[Start of section]

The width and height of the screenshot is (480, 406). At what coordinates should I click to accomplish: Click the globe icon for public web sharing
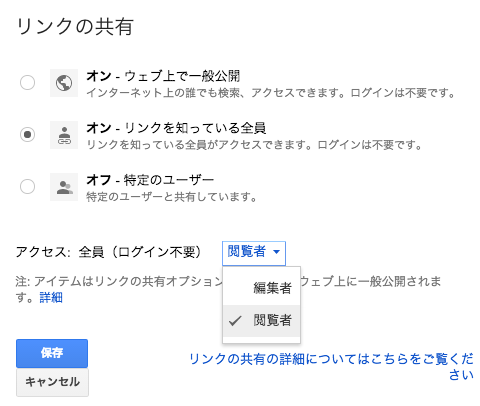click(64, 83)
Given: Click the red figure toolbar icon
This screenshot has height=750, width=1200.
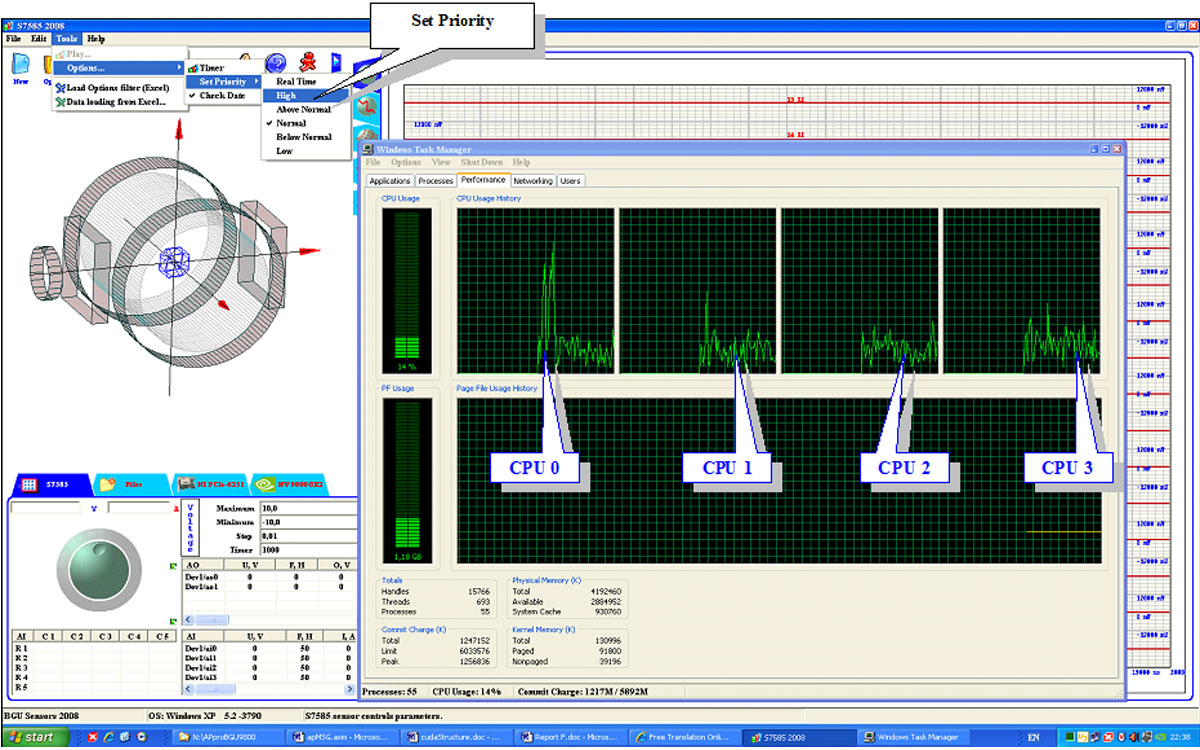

[End of section]
[Start of section]

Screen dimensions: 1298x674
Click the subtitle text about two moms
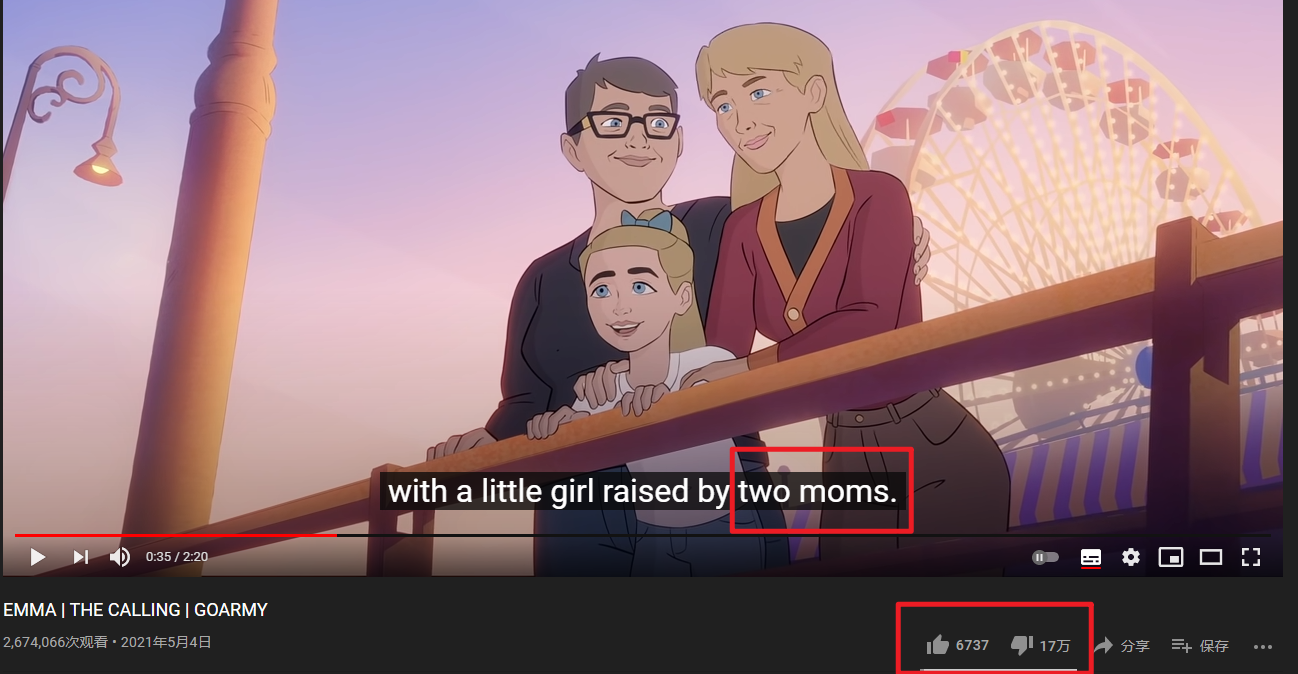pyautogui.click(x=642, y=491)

[End of section]
[Start of section]

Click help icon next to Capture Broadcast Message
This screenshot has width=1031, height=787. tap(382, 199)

[End of section]

BRIEF:
A verbatim reproduction is expected: starting at the line above that has "The width and", ending at the line that has "This screenshot has height=750, width=1200.", both included, and with no pictures and no other lines.

ANSWER AREA:
The width and height of the screenshot is (480, 406). At what coordinates should I click to accomplish: Click the globe icon for public web sharing
click(64, 83)
Given: Click the red figure toolbar icon
This screenshot has height=750, width=1200.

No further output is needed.